Résumé:
Audio Tagging is concerned with the development of systems that are able to
recognize sound events. A growing interest is geared towards audio tagging for various
applications such as acoustic surveillance, tagging video content and environmental
scene recognition. Our goal is to design an audio tagging system capable of recognizing
a wide range of sound events. The development process usually requires a large set of
labeled sound data. However, most existing datasets are unlabeled since hand-labeling is
a very costly and a time-consuming process, and it involves a lot of manual labor. To
mend with this, we have built our audio tagging system following the Semi-Supervised
Learning (SSL) paradigm. Specifically, we have chosen the pseudo-labeling strategy to
learn from weakly labeled data. In addition, our system trains a ResNet deep learning
model on log-mel spectrograms, along with augmentation techniques to increase the
dataset size. The training uses the cyclic cosine annealing technique for the learning rate.
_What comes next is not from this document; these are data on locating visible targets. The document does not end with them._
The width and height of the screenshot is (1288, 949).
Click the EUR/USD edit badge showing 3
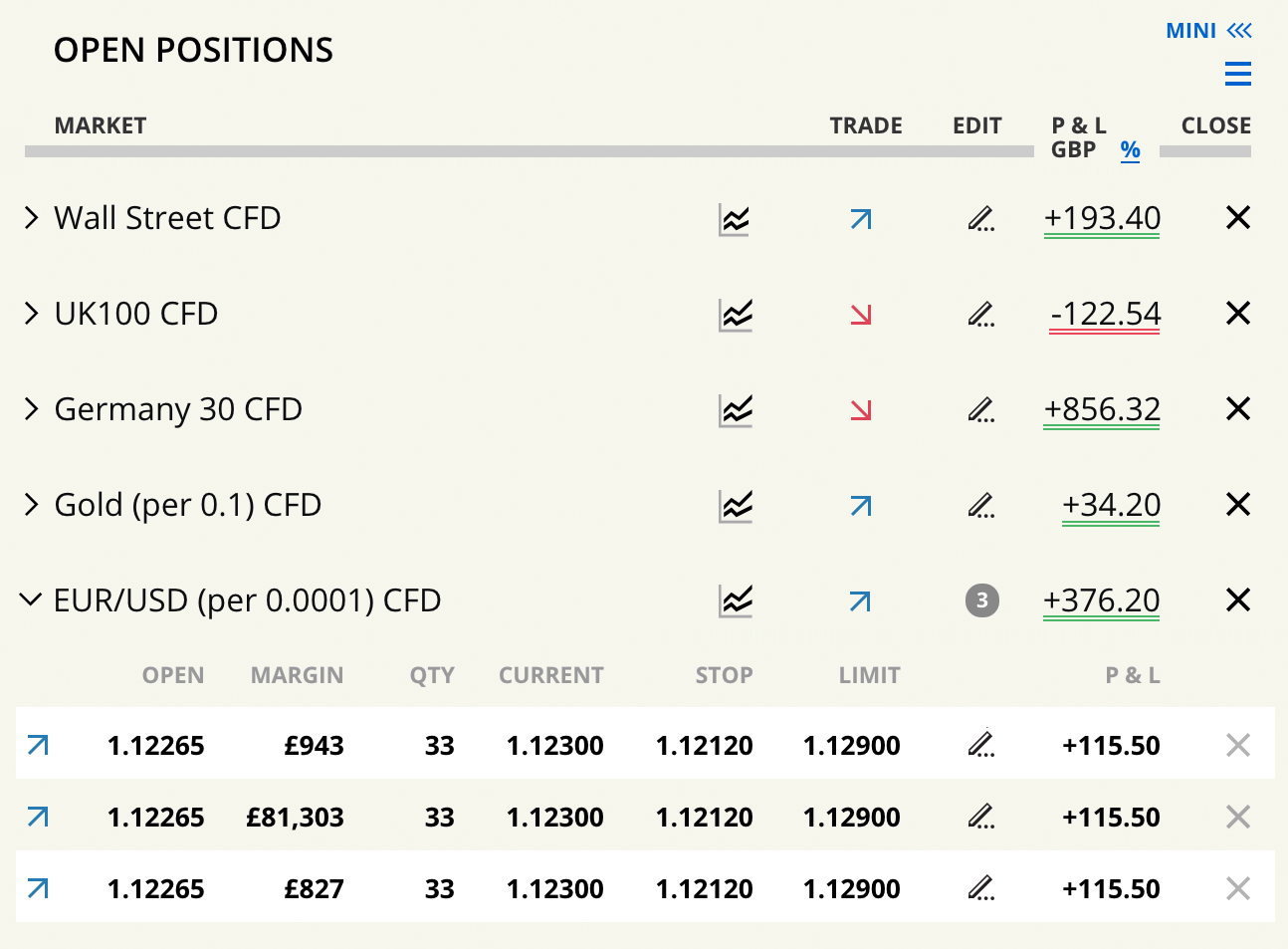tap(982, 600)
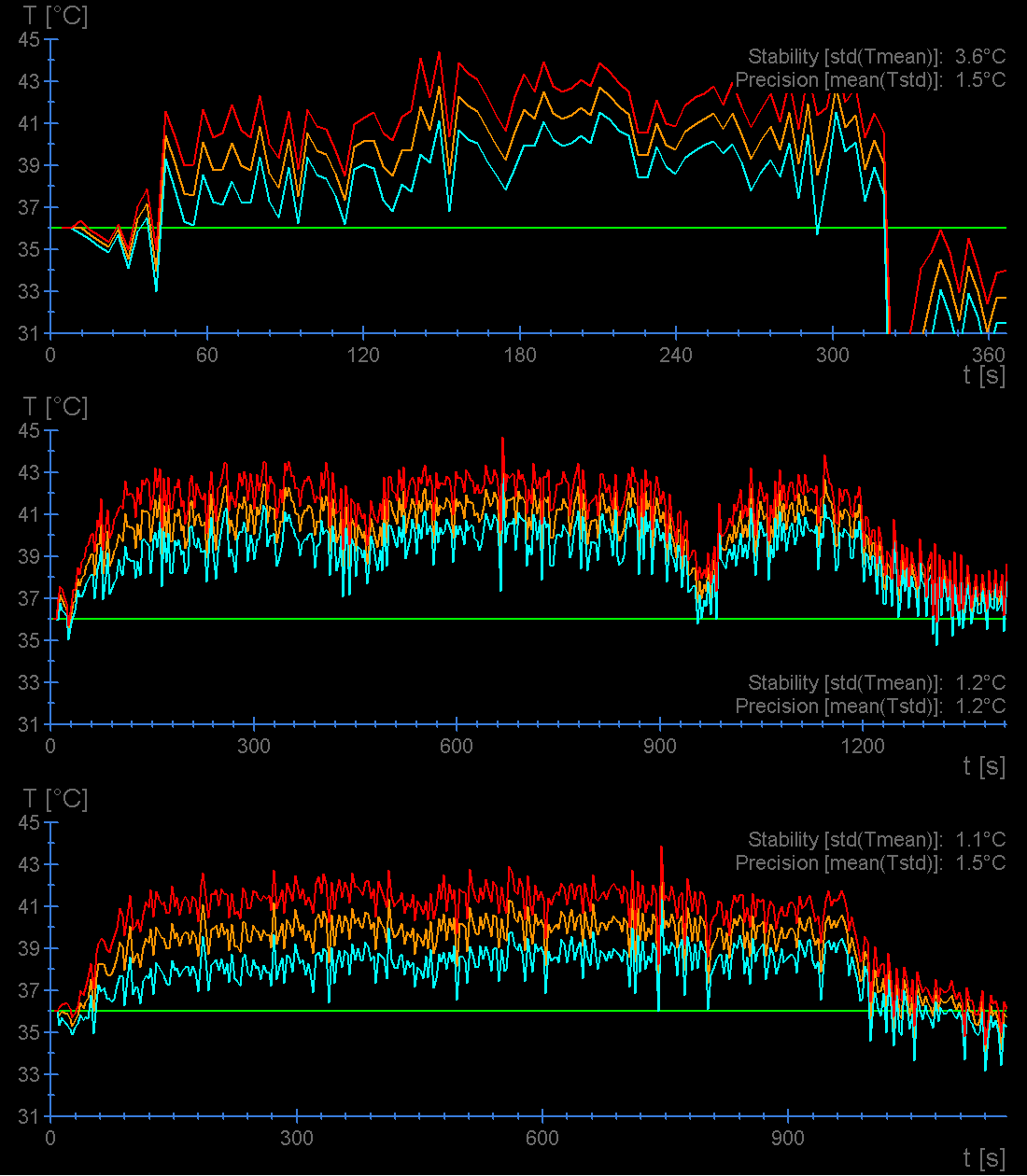Click the Stability 1.2°C label in middle chart
The image size is (1027, 1176).
(877, 683)
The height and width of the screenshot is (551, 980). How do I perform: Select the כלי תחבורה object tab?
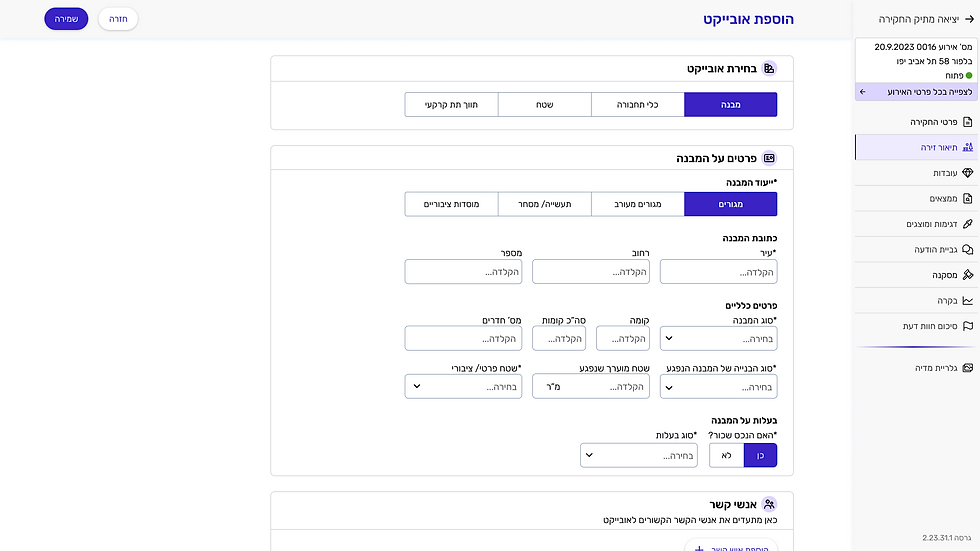tap(637, 105)
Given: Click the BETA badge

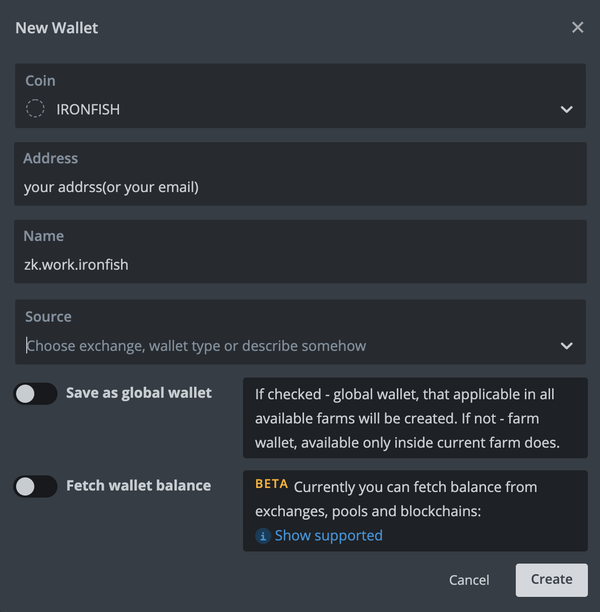Looking at the screenshot, I should click(x=272, y=485).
We have carried out our experiments on a huge dataset made of sound recordings; we
have investigated the impact of the sharpening temperature (a hyperparameter of our
system) on the distribution of the pseudo-labels, and have tested ensembling various
variants of our approach. The results demonstrate the efficacy of pseudo-labeling SSL
strategy. Furthermore, ensembling various systems significantly boosts the overall
performance.
Keywords: Audio Tagging, Semi-Supervised Learning, Feature Extraction, Deep
Learning, Ensemble Learning, Statistical Tests.